Rav Shimshon Raphael Hirsch explains that if he degraded himself to the level of six. Six years he was going to be a slave, in the seventh year he’s supposed to go free. What does six relate to? Six relates to the sixth dimensions that are physical reality, that’s all there are. It means totally physical. Through his crime the offender sank to the level of six, the purely material, physical world. And the thought of the seven was hidden from him, for the seventh means spirituality. He continues and says, “A servant who prefers the security and the carefree comfort of a state of bondage and rejects his own independent family life with all of its worries and cares, is brought by his master to the door. And his master pierces his ear on the door. What does the door represent? It represents redemption, freedom, the establishment of your own home, your own personal life. The doorpost of the home gives each Jewish soul the exalted mission of participating in the establishment of free homes, dedicated to God. We should be independent people. We should be free people. We should be doing what we need to do, and not be subservient to some other human being.”
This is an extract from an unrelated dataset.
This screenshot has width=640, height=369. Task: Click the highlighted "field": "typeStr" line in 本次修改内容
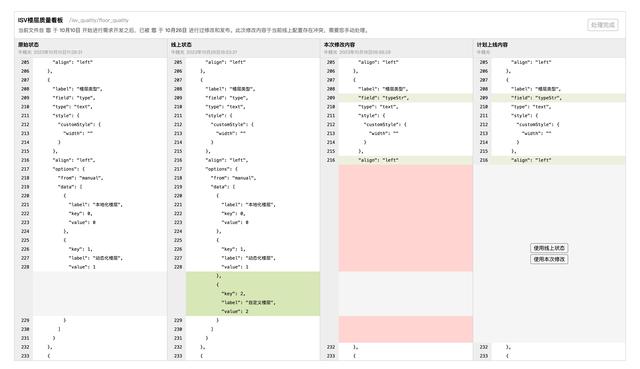coord(406,98)
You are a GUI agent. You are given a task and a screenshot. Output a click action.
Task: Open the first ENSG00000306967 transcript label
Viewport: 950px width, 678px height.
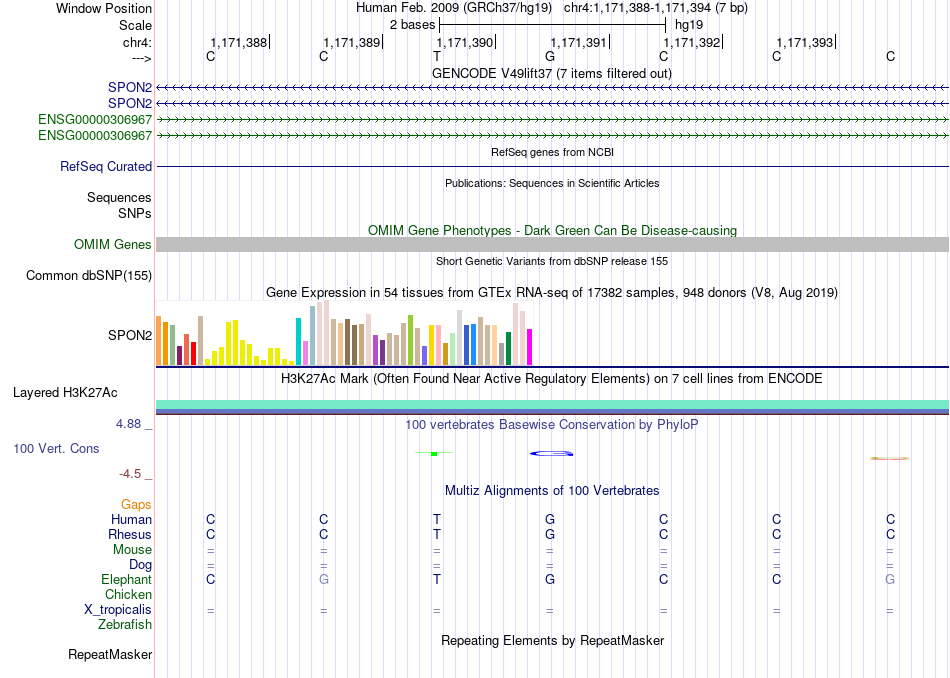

He says, “If a Jew rejects the status represented by the doorpost, the responsibility of independently bearing the burden of a home, he sells his freedom for the ease of belonging to someone who has no ear for heeding God’s code of freedom and independence. And his ear is bored upon the door as he faces the doorpost.”
So, I want to explain a little bit more about the details of what exactly did this person do wrong? The Rambam explains, “If this person who stole was single, when he goes to be a slave under this master, he is not given a wife. But if he already had a Jewish wife and he went to be a slave under this person, so then he’s given a gentile slave, a woman who’s already a slave, he’s given as a wife. What happens is, he has children with that woman, and they all continue to be slaves. So, the master is going to gain having more slaves. But this is only true in the case where he stole, not when he sold himself because of poverty. If he sold himself because of poverty, he’s not given an extra wife. But if he stole, he is given an extra wife. So, why is that true? It seems strange.” The Rabbi wants to explain, the reason is because after six years when he decides to go free, he leaves that wife and those children by his master. He himself, if he would experience the pain of having something taken away from him, that’s because he stole. That’s going to be his lesson. The lesson is, don’t steal. Don’t take things away from other people. Have respect for other people’s property, and now you’re going to learn your lesson. Why? Because you’re going to be given a wife, and you’re going to have children. And you’re going to have to leave them with the master. It’s going to be taken away from you, midda kenegged midda, tit for tat. And that’s the way you’re going to learn your lesson, and it’s the most basic lesson of being a human being. Have respect for other people’s property. What are you going to do? You stole, how could you steal?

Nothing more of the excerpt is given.